(Exercise task A)
Render the records as a Markdown table with the columns Row and Line, taking in only the lines from the start of the records through the line that contains "Task: Click on", both included, and leaving out blank lines.

(Supplied text)
>> Begin

DevOps is cutting the lines between production and software development. This modern approach to continuous delivery, integration, and deployment answers quick time-to-market needs. Testing in a DevOps world is often an afterthought. Those who tried to apply traditional testing methods in DevOps gradually failed because there was not enough time for test preparation and execution.


In this post, I will share some ideas about how testing could become a fundamental part of your next DevOps project.


Shift left -> testing for the expected


You've probably heard of "shift testing to the left." It's about early and continuous testing throughout the application lifecycle. Your testing teams review the requirements, document the test cases and the expected outputs, execute tests manually or electronically, and create test evidence reports.


A few things to consider


# Time for test execution is limited: Short-release sprints reduce the time to execute testing suites massively. We often have just one day or less to execute our regression sets. Risk-based testing and automation help to test the right things, even in limited time slots.


# Feedback loops: DevOps testing pays close attention to sense and response. You will only have time to review some test results in detail, create an excellent test report, and present your test summary after a few days. It is indispensable to be able to identify failed test cases and report those failures back to dev teams immediately.


# Flexibility: Quick adaptation of testing suites is critical. Projects in DevOps mode will deploy new releases frequently during testing stages. As a test manager or engineer, you have to find a way to deal with such permanent changes in your system under test. A flexible automation solution and framework can help you overcome such challenges.


Shift-right -> testing for the unexpected, undefined, unknown

In the case of "shift-right" testing, it moves towards production. Load Tests, reliability checks, user experience tests, and performance checks are executed during pre-production or production. A characteristic of all those tests is that the expected outcome is often unknown. Actual customer requests can drive your test cases, and you investigate how the new application behaves or simulates a massive production like the volume on your system under test. Focus your analysis on the undefined and unexpected, such as memory leaks, deadlocks, concurrency problems, exceptions, and misbalanced communication patterns.


A few things to consider


# Be creative: I can only give you a recipe that works for some of your applications. Shifting right requires an open mindset, a passion for data analysis, and creativity. Your success in this stage depends on how long it takes to identify hotspots and find solutions. Experience and the right tools can be a shortcut.


# Monitor all user requests: You won't have enough time for failure reproduction. Integrate APM and UEM solutions, which capture all user actions performed on your system under test, to avoid time-consuming error reproduction.# Reduce the risks: Don't release the new solution to your user community on day one. A technical go-live followed by a friend and family phase is often the preferred approach to balance the risk of reputational damage due to serious reliability issues.

>> End

(Available data)
>> Begin

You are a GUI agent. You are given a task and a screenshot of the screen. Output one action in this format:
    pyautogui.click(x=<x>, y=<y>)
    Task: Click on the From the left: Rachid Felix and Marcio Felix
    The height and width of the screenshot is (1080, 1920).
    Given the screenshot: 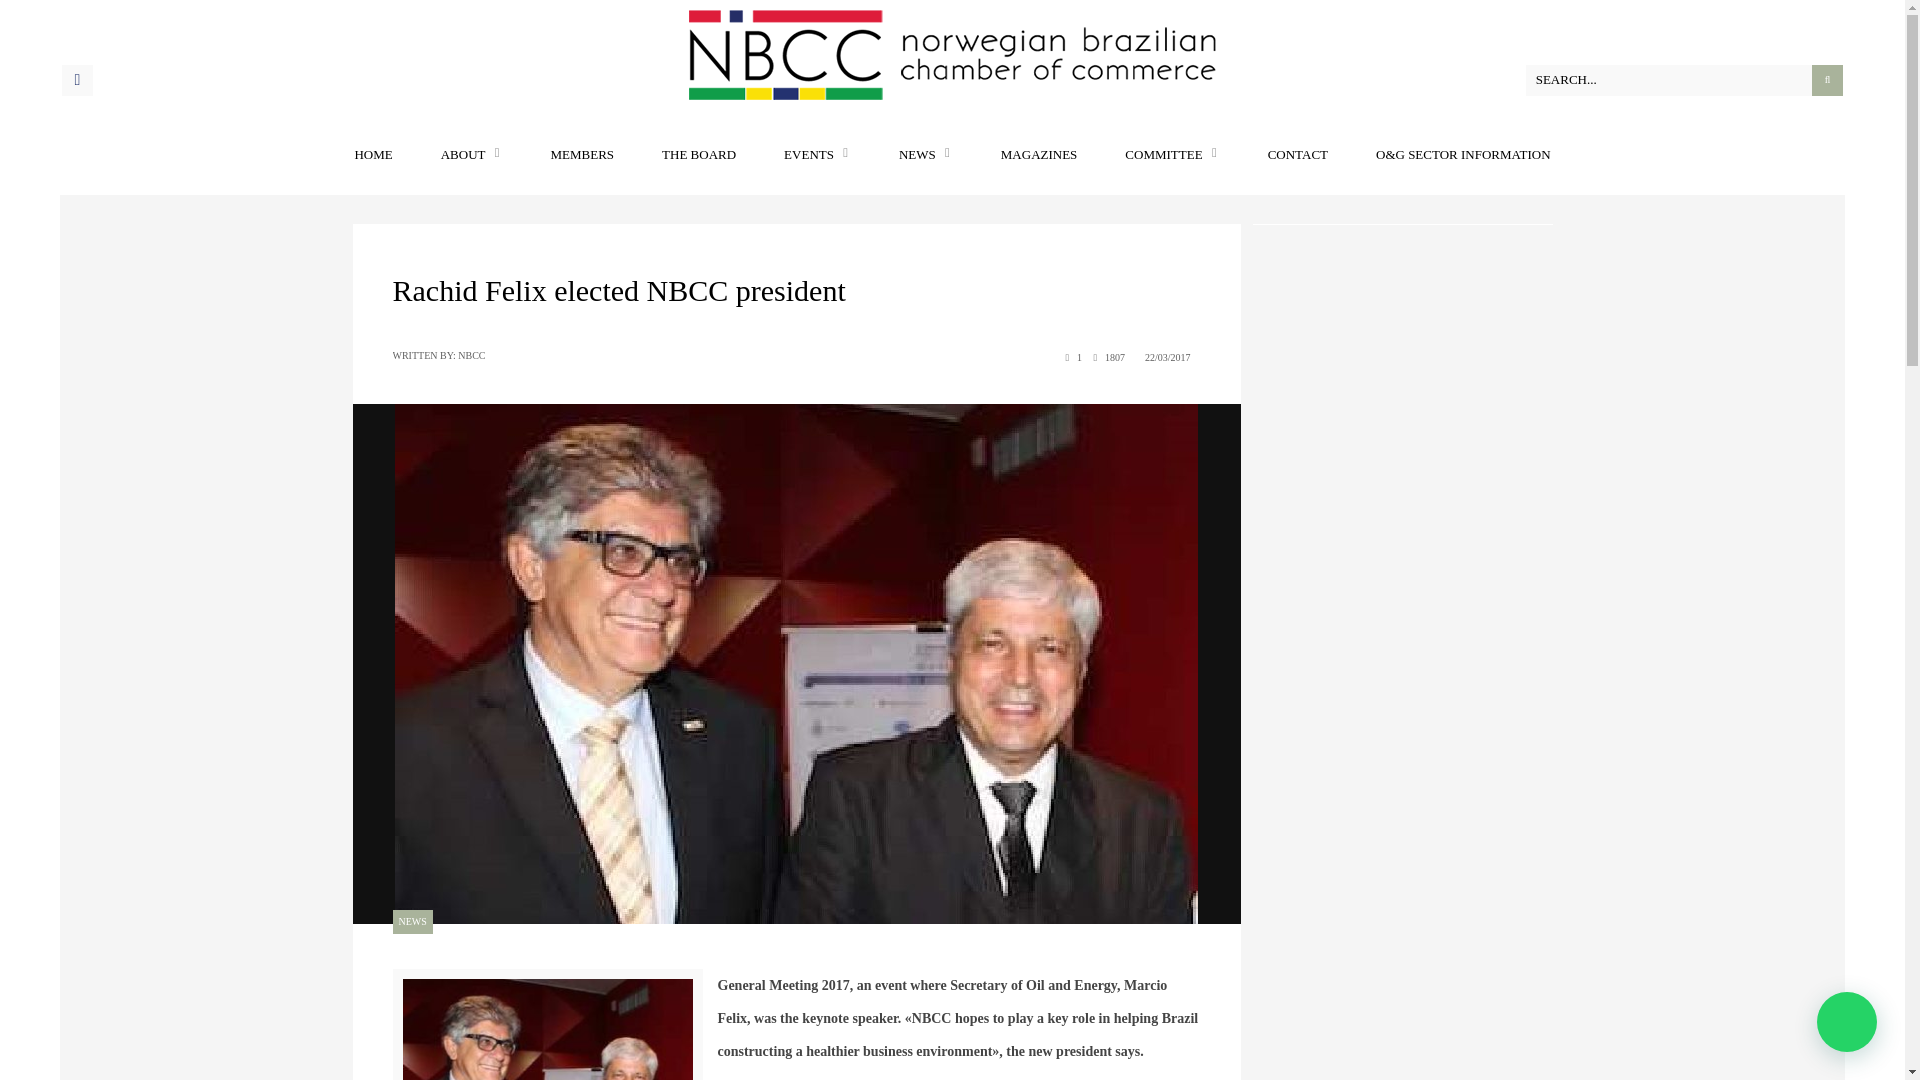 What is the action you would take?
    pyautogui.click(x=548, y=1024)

>> End

(Exercise task B)
Write the next part of the post on testing in DevOps, starting from where it stops.

(Exercise output A)
| Row | Line |
|---|---|
| 1 | You are a GUI agent. You are given a task and a screenshot of the screen. Output one action in this format: |
| 2 |     pyautogui.click(x=<x>, y=<y>) |
| 3 |     Task: Click on the From the left: Rachid Felix and Marcio Felix |

(Exercise output B)
# Review and improve: You built beautiful apps and ensured high reliability. Once the user and data volumes grow, response times can remain the same, and customers will move away due to the wrong user experience. Make regular performance reviews on production a fundamental part of your operational procedures to identify such slowdowns and initiate corrective measures.

Testing the Expected on Unexpected (1)


New testing techniques


Learn from mistakes and improve your testing procedures daily. Below are some ideas for enhancing testing at the edge of DevOps. This approach goes beyond the traditional approach of testing for the expected, but it enriches classic testing.


# Real user requests

Time is limited in DevOps projects, and therefore, teams tend to deploy new versions early in production, even if not all functional test cases have been executed. Real users will use the new application differently with real data sets. Depending on the design of your new system, you can grant access to a limited user community and watch how those users work with your new application. Failures identified in this stage can give your developers valuable input and help them fix such problem spots before a broad user community gets affected. Furthermore, you should check if response times are within expectations and compare them with your non-functional requirements.


# Driving tests with production requests

Certain applications, such as message queue-based applications, often require heavy throughput. Adequate load tests are time-consuming, so creative minds store messages in production and replay them in their testing stages. The same testing with production requests can be achieved by duplicating user requests by using proxies.


# Vulnerability Scans

Quality is an important selling factor. Certain areas, such as dead code, complexity, or vulnerabilities, require static analysis. Extend your testing suite to vulnerability scans and static secure code analysis according to security standards such as OWASP's top 10.


Creative minds and forward-thinking leaders regularly release new testing utilities and practices. Schedule a slot in your weekly agenda for research and continuous optimization.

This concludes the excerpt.